Mary’s mother had usually “shook out the table cloth” herself, for she was a very careful woman. But she had been sick, a day or two, and the work had been done by Mary.

“But did’nt [sic] you know better, my daughter, than to shake out the table cloth, before you had taken off all the victuals?”

Mary was silent, for she knew she had done wrong, and had no one word to say, in excuse.

“Come, my daughter, pick them up,” said her father, “and I will try to turn the affair to good account, by giving you some instruction that will do you good, as long as you live.

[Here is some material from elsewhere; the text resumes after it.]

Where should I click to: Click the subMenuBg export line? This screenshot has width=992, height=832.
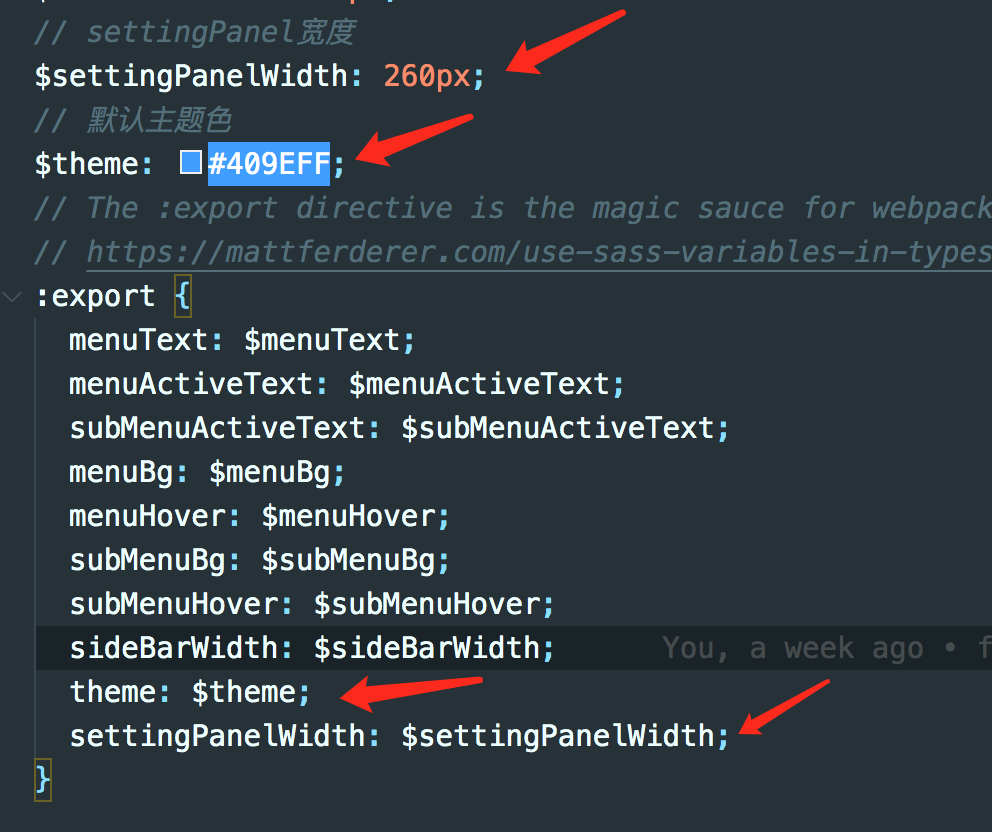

“When our Saviour fed thousands of people, with a few barley loaves and fishes, he took care to tell his disciples to ‘gather up the fragments that nothing be lost.’ Though he made the food by a miracle, and could make enough more, whenever he wanted it, yet he would not allow a single crumb of it to be wasted! Ho does this example of Christ reprove those who get their food by hard labor and with much difficulty, and sometimes complain of poverty, have little or nothing to give to the poor, or to do good with, and yet waste the fragments that Christ directed his disciples to save!

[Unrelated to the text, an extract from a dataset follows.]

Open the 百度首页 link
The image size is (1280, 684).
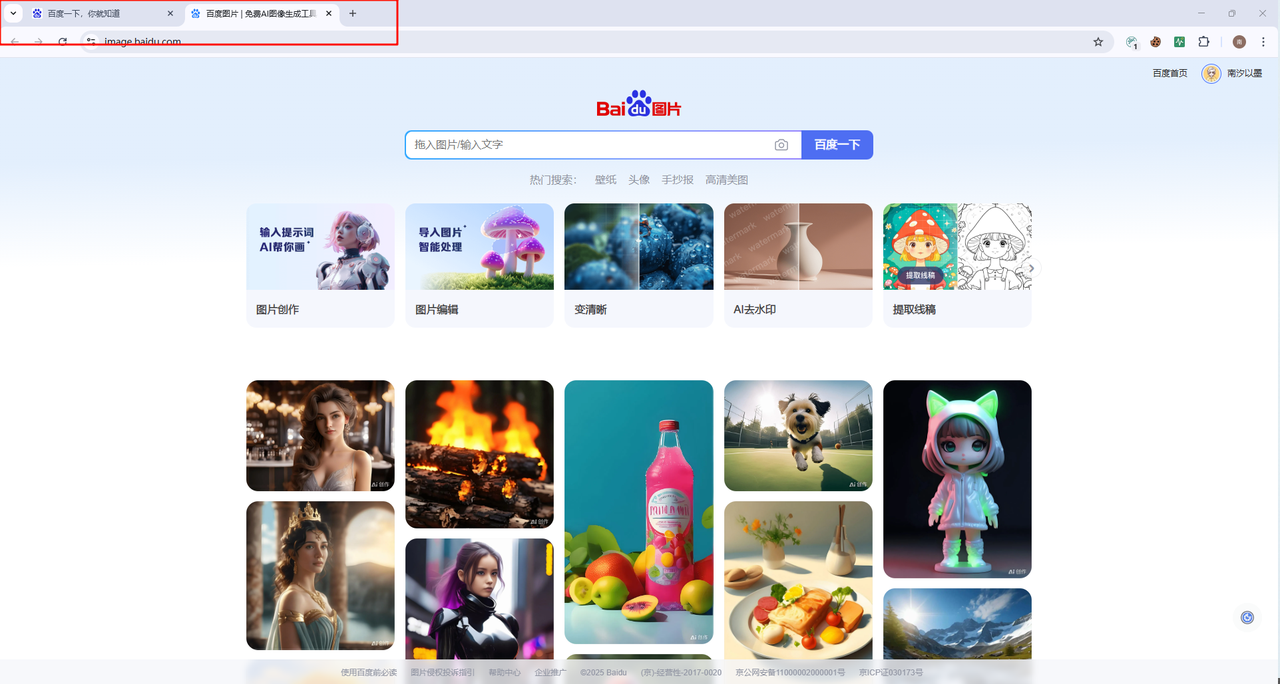point(1169,73)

[“]Some people seem to think, that when they see others very careful and saving, that it is certainly because they are very mean and selfish, and they often think and say that such people cannot be Christians! But I have always wondered how wasteful people could think themselves good Christians, when they throw away the means of doing good which God has put into their hands. I know that some people are very saving, and careful, only because they love to hoard money and get rich. This is avarice. It is ‘covetousness, which is idolatry.’ But every body ought [to] be as careful as they are: not to get rich, but to do good. So, then a very careful, saving person may be either a good Christian, or a covetous person, according to the use he intends to make of his savings. But I do not see how a wasteful person can do the things that are required of a Christian.

“Now, Mary, my child, remember, and if you wish to have any thing to give the poor beggars, when they come along, mind how you shake your table cloth!

“If you wish to see your little brothers and sisters comfortably fed and clothes, remember that your father works hard to get the money to buy them bread and clothes, and be careful how you shake your table cloth!

“If you wish to have your mother comfortable while she is sick, and your father and mother provided for, when they are old, and cannot work, be careful how you shake your table cloth!

“If you want a few spare shillings to buy good books to read, mind how you shake your table cloth!

“If you wish to put money in the contribution box, at the monthly concert, to help send the gospel to the heathen, or to buy Bibles for those who have none, be careful how you shake your table cloth!

“The world might all have been civilized and filled with Bibles long ago, if Christians had only known how to shake their table cloths!

“Mary! my child, should you ever get married, your husband will probably either be thrifty or poor, respected or degraded, industrious or discouraged, sober or intemperate, very much according to the manner in which you shake your table cloth. That is—if you are saving, all will go well; if not, every thing will go to ruin.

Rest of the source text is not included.